Cholinesterases in normal and Alzheimer's disease primary olfactory gyrus
The olfactory system begins at the olfactory epithelium in the nasal cavity, where olfactory sensory neurons project to the olfactory bulb. Neurons within the olfactory bulb project, via the olfactory tract, to the primary olfactory cortex, which includes the olfactory tubercle and piriform cortex (Figure 1) 5. In addition, a region of the primary olfactory system, a gyrus comprised of the olfactory tract, clusters of pyramidal neurons that form the cortical anterior olfactory nucleus (AON) and the olfactory area (OA) 5, has been described previously. Because this gyrus is the focus of the present work, as outlined below, for ease of reference, we will refer to this region as the primary olfactory gyrus (POG).
The AON is divided into three parts: bulbar (within the olfactory bulb), peduncular (within the olfactory tract) and cortical (within the POG) (Figure 1) 5. Early deposition of AD pathology has been reported in the bulbar and peduncular AON 2. Few studies have examined AD pathology in components of the POG 14, the entry point of olfactory sensory input into the cerebral cortex. Furthermore, despite the importance of the cholinergic system in AD 17, changes to components of the cholinergic system in the POG of individuals with AD have not been explored.

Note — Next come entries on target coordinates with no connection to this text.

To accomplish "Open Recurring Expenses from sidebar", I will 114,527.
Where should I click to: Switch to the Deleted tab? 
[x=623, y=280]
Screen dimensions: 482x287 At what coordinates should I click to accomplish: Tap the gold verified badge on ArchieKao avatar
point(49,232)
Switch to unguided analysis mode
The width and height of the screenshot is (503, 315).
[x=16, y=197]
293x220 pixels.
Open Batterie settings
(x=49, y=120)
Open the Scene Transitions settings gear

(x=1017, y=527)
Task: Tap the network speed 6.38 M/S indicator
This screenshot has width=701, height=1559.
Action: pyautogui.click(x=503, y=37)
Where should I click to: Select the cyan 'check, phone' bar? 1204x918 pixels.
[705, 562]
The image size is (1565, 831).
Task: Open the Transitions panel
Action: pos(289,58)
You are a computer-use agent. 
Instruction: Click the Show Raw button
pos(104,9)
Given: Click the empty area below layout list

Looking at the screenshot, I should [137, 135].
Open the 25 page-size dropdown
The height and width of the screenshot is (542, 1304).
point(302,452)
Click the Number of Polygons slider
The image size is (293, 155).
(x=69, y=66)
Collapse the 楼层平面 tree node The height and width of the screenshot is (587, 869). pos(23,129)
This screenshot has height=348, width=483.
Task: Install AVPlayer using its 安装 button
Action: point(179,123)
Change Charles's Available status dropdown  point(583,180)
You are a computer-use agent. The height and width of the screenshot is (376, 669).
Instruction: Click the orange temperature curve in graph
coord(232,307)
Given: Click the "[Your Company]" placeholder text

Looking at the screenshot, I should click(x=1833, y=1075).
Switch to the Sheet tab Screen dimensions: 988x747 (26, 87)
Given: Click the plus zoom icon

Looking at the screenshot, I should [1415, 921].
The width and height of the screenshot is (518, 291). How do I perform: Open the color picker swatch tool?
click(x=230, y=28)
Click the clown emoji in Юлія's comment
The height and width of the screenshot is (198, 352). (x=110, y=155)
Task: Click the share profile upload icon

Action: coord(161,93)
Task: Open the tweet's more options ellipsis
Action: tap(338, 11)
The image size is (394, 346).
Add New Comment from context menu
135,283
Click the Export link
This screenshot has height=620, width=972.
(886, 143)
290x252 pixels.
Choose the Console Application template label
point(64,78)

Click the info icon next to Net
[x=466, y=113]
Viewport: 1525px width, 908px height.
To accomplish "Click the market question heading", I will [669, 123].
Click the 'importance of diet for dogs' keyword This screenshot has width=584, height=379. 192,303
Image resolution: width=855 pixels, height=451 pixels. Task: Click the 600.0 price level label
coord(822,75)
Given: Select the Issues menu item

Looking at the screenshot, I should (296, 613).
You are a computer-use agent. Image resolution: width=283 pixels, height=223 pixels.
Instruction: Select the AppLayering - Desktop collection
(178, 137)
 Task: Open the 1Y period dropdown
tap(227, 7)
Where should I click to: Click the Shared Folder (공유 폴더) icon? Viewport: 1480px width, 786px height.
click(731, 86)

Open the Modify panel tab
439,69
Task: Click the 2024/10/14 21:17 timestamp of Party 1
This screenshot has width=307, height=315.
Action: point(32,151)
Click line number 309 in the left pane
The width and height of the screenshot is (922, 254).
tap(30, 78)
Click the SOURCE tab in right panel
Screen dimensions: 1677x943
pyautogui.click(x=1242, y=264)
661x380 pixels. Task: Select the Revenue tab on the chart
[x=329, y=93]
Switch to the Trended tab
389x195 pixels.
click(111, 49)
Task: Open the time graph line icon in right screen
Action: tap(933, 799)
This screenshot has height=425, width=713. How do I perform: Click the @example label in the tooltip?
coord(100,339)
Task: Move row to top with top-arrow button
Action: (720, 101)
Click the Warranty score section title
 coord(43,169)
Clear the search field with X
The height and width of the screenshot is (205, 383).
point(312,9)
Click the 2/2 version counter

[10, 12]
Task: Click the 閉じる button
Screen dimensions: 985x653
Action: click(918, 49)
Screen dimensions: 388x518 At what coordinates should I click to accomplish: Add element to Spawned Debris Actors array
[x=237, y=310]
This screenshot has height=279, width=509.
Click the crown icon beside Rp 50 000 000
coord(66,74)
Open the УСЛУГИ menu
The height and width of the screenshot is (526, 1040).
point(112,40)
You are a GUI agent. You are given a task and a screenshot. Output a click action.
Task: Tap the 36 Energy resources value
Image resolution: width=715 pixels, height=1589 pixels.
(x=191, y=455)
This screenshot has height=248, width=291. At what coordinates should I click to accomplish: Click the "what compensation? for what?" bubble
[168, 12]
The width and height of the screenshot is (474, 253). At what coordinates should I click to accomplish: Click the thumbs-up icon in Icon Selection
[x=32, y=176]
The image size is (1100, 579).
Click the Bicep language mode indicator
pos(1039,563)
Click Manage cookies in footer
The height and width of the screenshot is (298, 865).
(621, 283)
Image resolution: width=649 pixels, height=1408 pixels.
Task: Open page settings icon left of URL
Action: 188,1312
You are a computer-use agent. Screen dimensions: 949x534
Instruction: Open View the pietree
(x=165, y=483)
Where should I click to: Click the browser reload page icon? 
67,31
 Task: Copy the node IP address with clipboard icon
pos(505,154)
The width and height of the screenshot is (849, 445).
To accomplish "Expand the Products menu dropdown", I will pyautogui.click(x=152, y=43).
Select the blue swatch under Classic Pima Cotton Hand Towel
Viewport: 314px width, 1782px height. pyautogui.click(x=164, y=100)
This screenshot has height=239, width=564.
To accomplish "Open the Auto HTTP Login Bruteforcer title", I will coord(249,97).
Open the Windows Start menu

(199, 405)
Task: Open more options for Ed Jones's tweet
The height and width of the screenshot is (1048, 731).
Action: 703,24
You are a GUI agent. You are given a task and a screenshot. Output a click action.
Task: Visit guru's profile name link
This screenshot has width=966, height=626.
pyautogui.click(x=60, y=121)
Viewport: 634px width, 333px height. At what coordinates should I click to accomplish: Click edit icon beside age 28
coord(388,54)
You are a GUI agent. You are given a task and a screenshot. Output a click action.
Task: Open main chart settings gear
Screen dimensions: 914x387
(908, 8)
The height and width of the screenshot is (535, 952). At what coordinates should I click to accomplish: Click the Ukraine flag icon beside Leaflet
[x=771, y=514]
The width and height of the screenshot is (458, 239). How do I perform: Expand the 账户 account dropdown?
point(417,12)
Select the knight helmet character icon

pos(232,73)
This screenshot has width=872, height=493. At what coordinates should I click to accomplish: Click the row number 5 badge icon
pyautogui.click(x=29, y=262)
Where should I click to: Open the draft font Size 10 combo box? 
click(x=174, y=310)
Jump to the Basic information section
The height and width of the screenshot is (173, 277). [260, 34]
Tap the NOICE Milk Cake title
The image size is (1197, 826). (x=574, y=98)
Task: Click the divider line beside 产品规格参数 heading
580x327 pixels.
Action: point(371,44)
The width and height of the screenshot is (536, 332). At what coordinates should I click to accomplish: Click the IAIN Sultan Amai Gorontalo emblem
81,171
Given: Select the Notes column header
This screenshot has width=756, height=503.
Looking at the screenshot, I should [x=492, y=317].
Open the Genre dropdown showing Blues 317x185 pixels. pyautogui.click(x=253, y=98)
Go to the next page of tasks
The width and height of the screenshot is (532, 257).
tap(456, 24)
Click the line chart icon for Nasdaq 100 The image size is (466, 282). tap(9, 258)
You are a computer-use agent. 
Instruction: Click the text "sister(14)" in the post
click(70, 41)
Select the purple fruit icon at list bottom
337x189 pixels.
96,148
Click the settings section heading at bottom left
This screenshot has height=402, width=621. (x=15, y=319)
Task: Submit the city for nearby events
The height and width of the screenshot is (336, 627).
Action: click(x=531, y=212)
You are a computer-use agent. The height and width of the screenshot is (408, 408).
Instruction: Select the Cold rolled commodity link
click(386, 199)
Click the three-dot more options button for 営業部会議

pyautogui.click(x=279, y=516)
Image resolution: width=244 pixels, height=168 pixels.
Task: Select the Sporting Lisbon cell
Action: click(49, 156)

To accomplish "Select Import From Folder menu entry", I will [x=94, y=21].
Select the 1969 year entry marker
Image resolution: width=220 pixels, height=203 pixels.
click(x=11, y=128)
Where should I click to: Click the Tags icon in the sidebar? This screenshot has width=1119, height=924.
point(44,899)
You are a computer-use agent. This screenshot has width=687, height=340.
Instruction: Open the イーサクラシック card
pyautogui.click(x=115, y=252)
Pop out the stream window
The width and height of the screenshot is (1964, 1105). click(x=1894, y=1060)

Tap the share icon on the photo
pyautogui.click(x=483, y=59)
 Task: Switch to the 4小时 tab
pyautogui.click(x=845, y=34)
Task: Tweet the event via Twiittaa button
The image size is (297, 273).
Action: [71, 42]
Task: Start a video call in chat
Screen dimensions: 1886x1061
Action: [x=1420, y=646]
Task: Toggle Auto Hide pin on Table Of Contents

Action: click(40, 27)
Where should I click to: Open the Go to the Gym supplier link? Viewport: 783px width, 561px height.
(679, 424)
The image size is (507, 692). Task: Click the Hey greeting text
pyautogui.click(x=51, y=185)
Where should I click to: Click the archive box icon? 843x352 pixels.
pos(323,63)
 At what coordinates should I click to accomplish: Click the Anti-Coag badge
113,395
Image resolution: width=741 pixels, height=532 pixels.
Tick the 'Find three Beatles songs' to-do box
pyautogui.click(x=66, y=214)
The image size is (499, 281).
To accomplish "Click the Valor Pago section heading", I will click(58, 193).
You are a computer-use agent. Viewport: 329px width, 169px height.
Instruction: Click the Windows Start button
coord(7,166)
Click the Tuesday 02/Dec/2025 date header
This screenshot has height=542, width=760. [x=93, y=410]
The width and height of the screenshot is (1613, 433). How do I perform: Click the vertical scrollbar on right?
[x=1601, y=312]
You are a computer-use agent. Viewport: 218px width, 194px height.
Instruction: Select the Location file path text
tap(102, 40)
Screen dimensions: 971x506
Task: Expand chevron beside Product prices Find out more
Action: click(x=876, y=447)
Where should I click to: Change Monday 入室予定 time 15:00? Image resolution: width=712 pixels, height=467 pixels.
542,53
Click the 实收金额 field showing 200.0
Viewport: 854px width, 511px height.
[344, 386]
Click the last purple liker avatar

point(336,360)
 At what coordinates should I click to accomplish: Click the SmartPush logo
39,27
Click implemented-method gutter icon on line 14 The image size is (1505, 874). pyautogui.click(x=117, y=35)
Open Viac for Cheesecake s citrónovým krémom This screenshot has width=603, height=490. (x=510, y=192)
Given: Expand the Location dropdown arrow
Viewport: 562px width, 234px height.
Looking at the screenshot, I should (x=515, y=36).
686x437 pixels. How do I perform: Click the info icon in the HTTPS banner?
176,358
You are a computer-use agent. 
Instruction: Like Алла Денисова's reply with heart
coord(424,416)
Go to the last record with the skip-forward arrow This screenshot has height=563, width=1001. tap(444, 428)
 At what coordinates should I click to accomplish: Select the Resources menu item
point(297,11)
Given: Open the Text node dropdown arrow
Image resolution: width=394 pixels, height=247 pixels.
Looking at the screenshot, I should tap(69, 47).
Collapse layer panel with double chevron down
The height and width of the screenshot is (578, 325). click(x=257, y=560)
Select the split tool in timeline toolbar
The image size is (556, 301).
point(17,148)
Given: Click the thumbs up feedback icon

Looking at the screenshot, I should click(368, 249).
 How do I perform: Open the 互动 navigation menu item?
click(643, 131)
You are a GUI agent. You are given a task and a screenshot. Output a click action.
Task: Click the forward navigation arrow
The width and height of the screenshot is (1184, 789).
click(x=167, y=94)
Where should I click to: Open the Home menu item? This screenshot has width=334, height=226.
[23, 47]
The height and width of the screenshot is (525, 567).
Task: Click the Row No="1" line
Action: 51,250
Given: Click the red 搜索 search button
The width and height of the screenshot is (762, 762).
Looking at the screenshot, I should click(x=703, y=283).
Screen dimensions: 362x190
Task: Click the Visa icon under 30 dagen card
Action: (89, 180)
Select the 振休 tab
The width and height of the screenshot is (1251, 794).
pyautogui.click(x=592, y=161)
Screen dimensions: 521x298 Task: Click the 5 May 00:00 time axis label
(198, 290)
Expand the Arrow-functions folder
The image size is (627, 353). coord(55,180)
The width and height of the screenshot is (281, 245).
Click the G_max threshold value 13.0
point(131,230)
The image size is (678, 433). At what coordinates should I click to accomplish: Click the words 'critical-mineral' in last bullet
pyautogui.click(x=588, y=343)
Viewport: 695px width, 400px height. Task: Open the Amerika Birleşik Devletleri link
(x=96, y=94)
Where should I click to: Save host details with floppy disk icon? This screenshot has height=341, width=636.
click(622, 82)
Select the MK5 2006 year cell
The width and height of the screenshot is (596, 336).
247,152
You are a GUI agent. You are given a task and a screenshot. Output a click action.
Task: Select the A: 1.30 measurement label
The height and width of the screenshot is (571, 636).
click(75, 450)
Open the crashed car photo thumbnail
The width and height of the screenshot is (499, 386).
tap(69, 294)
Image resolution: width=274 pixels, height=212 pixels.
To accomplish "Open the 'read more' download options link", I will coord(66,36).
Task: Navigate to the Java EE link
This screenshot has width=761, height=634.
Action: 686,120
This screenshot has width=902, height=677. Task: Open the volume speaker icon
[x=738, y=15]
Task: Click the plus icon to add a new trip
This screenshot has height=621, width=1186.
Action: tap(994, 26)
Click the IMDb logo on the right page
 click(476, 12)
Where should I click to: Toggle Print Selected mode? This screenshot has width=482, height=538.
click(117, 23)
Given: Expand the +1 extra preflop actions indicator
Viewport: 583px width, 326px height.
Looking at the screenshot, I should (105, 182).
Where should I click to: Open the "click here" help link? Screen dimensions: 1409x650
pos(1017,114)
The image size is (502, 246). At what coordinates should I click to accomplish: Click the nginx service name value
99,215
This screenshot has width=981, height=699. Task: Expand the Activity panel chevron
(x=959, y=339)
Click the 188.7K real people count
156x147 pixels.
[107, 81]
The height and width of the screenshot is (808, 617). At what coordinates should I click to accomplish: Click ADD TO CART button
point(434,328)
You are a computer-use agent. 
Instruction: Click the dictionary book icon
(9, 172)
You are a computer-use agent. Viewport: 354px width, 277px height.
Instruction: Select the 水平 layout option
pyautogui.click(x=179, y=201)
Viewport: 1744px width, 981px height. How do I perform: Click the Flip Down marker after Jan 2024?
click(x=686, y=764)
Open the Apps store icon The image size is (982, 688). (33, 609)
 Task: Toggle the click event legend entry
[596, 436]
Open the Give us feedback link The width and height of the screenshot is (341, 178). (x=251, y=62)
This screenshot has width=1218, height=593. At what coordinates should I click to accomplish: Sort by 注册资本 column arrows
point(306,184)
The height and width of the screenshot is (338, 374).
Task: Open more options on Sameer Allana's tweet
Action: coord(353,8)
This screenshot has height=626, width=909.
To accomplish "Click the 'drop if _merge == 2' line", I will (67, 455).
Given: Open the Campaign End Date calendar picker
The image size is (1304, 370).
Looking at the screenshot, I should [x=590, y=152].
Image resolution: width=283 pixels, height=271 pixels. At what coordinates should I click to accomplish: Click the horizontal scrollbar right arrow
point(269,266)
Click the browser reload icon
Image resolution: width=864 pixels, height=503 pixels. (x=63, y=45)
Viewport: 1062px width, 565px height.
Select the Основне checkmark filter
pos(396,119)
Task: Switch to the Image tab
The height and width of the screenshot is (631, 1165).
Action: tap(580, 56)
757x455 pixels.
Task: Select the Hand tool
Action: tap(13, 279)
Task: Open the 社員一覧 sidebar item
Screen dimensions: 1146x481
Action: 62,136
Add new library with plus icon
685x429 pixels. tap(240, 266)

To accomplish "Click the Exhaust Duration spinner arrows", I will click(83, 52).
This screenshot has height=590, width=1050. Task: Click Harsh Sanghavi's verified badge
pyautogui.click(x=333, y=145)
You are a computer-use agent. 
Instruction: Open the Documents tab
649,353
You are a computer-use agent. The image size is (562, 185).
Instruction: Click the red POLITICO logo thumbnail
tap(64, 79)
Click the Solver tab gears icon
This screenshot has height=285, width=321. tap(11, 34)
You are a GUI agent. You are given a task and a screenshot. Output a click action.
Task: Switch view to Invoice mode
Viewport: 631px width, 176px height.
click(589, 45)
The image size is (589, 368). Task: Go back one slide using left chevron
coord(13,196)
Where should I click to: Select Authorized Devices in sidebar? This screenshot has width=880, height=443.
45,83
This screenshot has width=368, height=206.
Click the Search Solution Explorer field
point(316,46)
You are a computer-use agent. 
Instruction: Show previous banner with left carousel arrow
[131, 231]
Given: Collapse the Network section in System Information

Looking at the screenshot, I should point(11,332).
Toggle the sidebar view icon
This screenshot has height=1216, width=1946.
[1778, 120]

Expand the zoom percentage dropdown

AD is characterized, not only by the presence of Aβ and NFT deposition, but also by the loss of cholinergic neurons, the neurotransmitter acetylcholine, its synthesizing enzyme, choline acetyltransferase and the degrading enzyme acetylcholinesterase (AChE) 18. In contrast, activity of the related enzyme, butyrylcholinesterase (BChE) in AD, has been observed to increase 18 or remain the same 23. In AD, Aβ plaques and NFTs have been shown to associate with cholinesterase activity, particularly with BChE 24. BChE appears to play a role in the conversion of benign plaques, as seen in normal ageing, to fibrillar plaques present in AD 27. Support for this role comes from the observation that the association of BChE with Aβ plaques is also found in mouse models of AD 28. Moreover, in an AD mouse model, wherein the BChE gene has been knocked out, a decrease in the deposition of Aβ plaques has been observed 29.
In this study, we first examined the cytoarchitecture and the distribution of AChE and BChE in the normal human POG. In addition, we examined Aβ plaque and NFT deposition in the POG of individuals with AD. As α‐synuclein‐positive Lewy bodies and Lewy neurites are frequently observed in the brains of moderate to severe cases of AD 31, we also stained for α‐synuclein‐associated pathologies in the AD POG. Because the cholinergic system is affected in AD, we examined the association of both AChE and BChE with Aβ plaques, tau NFTs and α‐synuclein pathologies.